All we can do at this point is call for this report on all of the key points we called out at each and every Stage of this Bill. As the Minister knows very well, this Bill is fundamentally flawed. Sinn Féin will vote against this Bill. We will do so because people are being arbitrarily excluded from the scheme. Some 24,000 of them, who spent fewer than six months in an institution. It is an arbitrary figure the Minister has never been able to explain or justify. Each time I have asked him this question, he has never once come back with a clear response. Today is the last opportunity. I call on him to please justify excluding those people with fewer than six months' experience in one of these institutions. He has again excluded those who were boarded out. How on earth can he stand over this? I remember meeting a man in west Cork several years ago, who explained to me how from the age of five he was out thinning turnips for a farmer in the fields. He was one of these boarded out children, subjected to slave labour. The Minister has excluded him from this scheme. He has excluded thousands of others like him from this scheme. I have to ask, on behalf of those watching at home and on behalf of our guests here as well, how it came to this. How on earth can he justify excluding these thousands of people? In doing so, he is ensuring the State is failing the survivors of mother and baby homes again, in 2023. I do not believe, when the Minister set out to become involved in politics, that this was his aim. I know he has a background in human rights. I need to understand. More importantly, the survivors need to understand how in God's name he justifies excluding all of these thousands of people. Let us be clear, the primary responsibility falls on him. He is the Minister. He is the person who makes these decisions. He has decided to exclude these people. It is grossly unfair.
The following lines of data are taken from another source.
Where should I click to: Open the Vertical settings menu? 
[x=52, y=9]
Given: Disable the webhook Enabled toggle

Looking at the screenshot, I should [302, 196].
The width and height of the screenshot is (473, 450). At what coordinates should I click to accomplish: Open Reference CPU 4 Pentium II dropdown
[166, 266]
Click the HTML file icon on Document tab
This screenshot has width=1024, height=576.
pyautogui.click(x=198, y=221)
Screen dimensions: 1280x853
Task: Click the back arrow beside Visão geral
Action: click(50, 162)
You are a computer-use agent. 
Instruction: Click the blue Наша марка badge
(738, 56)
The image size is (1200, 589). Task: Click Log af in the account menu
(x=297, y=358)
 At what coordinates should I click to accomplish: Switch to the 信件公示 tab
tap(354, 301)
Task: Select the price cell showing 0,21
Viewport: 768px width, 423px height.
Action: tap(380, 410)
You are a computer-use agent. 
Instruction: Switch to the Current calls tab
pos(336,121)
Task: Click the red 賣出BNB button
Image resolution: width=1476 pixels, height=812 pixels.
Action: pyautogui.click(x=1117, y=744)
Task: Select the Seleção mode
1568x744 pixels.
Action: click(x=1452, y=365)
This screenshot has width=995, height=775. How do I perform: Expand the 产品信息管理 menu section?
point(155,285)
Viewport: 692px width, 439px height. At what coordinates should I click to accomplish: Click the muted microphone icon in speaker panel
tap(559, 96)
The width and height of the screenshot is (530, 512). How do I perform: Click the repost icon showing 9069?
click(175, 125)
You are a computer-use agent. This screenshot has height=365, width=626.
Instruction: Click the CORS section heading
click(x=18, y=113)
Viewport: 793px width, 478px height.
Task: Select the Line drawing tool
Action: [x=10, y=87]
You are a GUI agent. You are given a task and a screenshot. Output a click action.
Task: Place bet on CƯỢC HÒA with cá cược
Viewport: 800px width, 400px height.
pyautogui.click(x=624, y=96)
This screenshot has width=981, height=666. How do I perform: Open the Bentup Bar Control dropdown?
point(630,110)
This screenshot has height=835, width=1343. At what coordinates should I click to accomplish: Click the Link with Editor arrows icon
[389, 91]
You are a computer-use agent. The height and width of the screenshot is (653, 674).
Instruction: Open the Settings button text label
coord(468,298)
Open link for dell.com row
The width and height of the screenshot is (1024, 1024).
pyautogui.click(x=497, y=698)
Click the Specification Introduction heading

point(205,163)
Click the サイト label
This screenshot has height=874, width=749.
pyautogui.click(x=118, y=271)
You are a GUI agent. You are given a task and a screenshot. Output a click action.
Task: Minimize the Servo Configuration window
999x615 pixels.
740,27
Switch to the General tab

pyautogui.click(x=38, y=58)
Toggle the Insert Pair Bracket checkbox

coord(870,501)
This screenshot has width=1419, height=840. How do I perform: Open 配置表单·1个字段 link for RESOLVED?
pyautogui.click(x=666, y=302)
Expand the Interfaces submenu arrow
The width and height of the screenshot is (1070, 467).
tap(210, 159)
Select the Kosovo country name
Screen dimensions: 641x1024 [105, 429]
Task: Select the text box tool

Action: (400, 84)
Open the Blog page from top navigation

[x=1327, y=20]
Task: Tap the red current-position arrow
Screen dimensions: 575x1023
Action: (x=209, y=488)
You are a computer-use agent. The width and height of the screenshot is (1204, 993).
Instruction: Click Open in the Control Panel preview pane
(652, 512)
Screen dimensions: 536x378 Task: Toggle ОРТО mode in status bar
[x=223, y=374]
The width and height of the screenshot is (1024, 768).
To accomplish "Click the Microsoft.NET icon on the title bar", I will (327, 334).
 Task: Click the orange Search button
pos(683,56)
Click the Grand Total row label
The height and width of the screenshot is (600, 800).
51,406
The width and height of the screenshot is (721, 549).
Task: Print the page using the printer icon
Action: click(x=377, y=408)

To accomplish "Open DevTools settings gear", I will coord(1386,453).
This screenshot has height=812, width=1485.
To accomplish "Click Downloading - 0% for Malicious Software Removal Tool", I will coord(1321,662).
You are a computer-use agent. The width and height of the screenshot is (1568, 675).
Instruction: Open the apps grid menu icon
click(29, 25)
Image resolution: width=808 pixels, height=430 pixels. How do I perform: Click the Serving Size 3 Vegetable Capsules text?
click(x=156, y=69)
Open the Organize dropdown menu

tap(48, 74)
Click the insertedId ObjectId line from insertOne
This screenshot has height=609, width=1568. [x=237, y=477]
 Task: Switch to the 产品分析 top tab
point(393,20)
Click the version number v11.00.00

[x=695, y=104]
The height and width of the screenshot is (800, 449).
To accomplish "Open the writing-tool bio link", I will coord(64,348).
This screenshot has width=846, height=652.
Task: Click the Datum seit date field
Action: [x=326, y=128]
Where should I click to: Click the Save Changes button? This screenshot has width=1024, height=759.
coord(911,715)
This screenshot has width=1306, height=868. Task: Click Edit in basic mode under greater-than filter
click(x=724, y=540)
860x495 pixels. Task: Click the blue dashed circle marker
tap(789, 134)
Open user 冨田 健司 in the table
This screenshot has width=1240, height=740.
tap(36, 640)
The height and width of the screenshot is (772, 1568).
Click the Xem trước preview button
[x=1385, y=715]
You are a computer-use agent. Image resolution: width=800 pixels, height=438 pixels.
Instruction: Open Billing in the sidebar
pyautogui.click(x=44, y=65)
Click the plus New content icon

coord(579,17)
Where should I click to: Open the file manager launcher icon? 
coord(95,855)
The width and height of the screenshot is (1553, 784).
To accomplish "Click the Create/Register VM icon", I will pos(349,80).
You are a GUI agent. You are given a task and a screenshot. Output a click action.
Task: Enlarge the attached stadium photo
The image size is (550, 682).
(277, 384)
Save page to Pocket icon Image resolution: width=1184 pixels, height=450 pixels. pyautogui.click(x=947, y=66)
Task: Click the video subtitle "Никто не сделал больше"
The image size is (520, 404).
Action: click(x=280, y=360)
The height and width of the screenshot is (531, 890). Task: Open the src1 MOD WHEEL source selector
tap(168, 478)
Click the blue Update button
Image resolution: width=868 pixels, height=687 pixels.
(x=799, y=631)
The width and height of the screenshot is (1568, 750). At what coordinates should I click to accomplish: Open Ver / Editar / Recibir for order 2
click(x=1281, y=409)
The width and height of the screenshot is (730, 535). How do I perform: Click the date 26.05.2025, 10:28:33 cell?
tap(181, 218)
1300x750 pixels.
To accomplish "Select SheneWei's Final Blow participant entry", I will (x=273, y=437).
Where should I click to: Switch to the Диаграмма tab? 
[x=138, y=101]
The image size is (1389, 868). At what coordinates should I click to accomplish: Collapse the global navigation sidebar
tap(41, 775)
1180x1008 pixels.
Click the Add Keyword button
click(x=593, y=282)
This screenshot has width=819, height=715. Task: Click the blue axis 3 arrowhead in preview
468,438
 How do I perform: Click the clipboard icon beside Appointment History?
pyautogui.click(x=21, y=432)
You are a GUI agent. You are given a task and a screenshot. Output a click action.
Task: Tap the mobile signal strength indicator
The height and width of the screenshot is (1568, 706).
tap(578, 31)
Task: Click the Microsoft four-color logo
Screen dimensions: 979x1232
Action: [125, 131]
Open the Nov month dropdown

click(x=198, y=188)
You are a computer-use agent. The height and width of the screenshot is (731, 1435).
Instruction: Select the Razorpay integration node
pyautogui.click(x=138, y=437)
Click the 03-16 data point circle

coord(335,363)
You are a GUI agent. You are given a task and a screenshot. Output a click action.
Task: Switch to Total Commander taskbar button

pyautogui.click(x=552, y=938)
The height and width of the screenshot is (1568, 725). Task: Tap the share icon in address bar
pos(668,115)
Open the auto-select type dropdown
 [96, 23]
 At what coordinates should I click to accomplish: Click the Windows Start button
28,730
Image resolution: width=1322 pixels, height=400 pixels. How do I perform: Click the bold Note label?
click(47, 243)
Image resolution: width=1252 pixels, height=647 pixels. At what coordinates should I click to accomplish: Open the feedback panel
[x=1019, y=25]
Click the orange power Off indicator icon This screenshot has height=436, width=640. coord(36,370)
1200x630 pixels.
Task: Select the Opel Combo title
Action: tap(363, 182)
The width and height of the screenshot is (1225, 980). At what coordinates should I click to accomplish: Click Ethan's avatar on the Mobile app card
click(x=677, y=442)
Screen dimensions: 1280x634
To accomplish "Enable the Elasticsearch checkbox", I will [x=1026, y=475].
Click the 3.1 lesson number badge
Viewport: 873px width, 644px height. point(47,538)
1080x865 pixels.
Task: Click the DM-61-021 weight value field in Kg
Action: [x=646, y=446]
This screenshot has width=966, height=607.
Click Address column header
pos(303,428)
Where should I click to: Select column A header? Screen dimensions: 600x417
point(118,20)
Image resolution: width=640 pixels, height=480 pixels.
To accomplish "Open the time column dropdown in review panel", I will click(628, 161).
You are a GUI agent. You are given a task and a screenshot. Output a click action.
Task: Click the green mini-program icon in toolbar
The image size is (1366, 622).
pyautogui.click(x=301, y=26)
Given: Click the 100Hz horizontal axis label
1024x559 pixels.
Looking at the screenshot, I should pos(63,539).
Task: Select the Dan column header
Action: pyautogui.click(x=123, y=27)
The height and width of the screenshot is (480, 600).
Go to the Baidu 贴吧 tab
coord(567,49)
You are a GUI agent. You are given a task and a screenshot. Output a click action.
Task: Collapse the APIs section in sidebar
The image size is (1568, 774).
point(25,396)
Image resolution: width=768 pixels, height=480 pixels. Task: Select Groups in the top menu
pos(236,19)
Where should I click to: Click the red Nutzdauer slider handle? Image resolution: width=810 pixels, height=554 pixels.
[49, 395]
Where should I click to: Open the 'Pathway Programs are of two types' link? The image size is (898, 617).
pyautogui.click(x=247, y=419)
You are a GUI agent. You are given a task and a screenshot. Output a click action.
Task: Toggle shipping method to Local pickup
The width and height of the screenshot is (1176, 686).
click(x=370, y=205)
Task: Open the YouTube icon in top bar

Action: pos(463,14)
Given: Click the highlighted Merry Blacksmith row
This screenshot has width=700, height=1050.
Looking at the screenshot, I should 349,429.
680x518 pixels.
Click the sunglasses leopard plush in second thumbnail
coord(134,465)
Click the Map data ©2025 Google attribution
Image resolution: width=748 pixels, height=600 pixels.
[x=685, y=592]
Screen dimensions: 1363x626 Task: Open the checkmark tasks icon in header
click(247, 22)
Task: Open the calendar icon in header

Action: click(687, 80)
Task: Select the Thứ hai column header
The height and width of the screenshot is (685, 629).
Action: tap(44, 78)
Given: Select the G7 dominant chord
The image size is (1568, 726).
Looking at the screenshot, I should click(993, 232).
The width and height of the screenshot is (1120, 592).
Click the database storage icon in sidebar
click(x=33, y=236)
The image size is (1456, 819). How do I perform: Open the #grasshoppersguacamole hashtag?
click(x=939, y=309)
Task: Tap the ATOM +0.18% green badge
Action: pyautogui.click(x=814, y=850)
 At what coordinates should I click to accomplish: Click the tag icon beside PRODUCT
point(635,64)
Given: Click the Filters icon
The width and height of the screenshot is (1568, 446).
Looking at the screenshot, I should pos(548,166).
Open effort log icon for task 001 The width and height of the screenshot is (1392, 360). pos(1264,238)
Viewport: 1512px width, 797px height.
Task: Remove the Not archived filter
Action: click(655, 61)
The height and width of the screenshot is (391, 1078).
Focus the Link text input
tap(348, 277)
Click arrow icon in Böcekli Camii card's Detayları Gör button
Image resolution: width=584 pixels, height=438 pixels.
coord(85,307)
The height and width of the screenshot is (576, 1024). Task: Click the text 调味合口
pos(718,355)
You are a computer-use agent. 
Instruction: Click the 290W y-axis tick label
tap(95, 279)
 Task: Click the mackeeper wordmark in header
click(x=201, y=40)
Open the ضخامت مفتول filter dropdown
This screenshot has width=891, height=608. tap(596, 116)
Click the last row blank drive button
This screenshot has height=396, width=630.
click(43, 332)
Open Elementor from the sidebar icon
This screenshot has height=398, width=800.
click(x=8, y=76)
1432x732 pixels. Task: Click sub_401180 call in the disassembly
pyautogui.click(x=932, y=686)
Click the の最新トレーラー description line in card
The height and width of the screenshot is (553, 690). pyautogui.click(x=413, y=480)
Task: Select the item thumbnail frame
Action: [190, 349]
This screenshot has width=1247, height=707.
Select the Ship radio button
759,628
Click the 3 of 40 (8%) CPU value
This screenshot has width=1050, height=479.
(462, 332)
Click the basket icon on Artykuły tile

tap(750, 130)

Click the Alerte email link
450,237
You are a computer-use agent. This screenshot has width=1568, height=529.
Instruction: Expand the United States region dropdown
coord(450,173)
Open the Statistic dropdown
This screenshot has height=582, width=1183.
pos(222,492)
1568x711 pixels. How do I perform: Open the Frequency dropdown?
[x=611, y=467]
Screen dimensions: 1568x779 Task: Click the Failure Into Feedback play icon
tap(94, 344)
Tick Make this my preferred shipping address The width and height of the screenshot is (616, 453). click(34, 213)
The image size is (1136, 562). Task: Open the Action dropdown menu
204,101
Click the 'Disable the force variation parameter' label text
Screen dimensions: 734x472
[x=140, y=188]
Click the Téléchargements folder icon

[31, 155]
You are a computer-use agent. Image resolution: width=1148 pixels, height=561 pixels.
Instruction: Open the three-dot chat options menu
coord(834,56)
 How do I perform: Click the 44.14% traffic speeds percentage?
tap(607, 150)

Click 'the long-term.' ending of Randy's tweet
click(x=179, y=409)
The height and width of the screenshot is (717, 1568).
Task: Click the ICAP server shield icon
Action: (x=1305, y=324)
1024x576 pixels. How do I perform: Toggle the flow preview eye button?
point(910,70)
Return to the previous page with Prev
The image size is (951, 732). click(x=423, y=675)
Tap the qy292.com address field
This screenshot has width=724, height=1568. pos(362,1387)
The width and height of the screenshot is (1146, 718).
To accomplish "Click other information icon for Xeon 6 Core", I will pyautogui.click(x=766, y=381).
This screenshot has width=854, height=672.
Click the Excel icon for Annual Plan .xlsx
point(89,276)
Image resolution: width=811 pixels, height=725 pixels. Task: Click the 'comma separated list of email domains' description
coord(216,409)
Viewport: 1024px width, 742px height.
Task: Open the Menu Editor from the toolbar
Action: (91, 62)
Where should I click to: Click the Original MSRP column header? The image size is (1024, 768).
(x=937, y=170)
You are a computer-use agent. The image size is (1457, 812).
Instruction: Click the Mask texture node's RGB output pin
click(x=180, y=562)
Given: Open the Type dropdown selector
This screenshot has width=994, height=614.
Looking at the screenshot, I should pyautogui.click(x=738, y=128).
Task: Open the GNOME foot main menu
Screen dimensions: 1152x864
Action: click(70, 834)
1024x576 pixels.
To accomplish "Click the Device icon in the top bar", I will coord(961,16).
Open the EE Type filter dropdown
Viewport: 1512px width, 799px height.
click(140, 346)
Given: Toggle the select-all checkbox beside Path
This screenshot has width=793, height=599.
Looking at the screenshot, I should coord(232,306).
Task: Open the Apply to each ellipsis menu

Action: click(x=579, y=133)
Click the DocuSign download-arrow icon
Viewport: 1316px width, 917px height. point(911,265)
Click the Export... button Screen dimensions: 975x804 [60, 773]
Like my colleague, Senator Boyhan, I am finding it harder to speak on these issues at this stage because the arguments have been so well rehearsed. Like him, I pay tribute to the Oireachtas joint committee. I want to pay particular tribute to my colleague, Deputy Funchion, who, along with her colleagues produced an excellent report. It was a report, which in key aspects, the Minister has chosen to ignore. He will be remembered, not as the Minister who resolved these issues but as the Minister who excluded thousands of survivors from the justice they are surely entitled to. In 2023, that is his legacy. For one last time, I ask him. I only have this opportunity to speak. I will not get the opportunity to speak again. That is how it works on Report Stage. It is the only amendment from Sinn Féin. Obviously I will support other amendments. I pay tribute again to Senator Boyhan, for his eloquence and passion with everything he has said again today. Indeed, I pay tribute to my colleagues in civil engagement, not just to Senator Ruane, but to Senator Higgins, who has led superbly on this issue on every Stage. However, we are now at the closing gate and all we can do in opposition is call out the political accountability for these actions. The political accountability belongs to the Minister, and his colleagues in Fianna Fáil, Fine Gael and the Green Party, and to each and every one of those Senators who will vote for the Minister's Bill and against the interests of thousands of people he has chosen to exclude. All the nice words in the world will not change that. As I have said before, most of us will be thrown out of here at some point and all we can do is look back on our legacy. We can look back on whether we did the right thing at the most crucial times. This is one of those times. I call again on Government Senators to vote against this Bill. It is grossly unfair. This is our last opportunity. I ask the Minister to please give me a straight response to a straight question. How does he justify excluding 24,000 people under this arbitrary six-month figure? How does he justify excluding the thousands of people who were boarded out, that is, the survivors of the mother and baby homes? It is a disgraceful decision. He must give us a straight answer.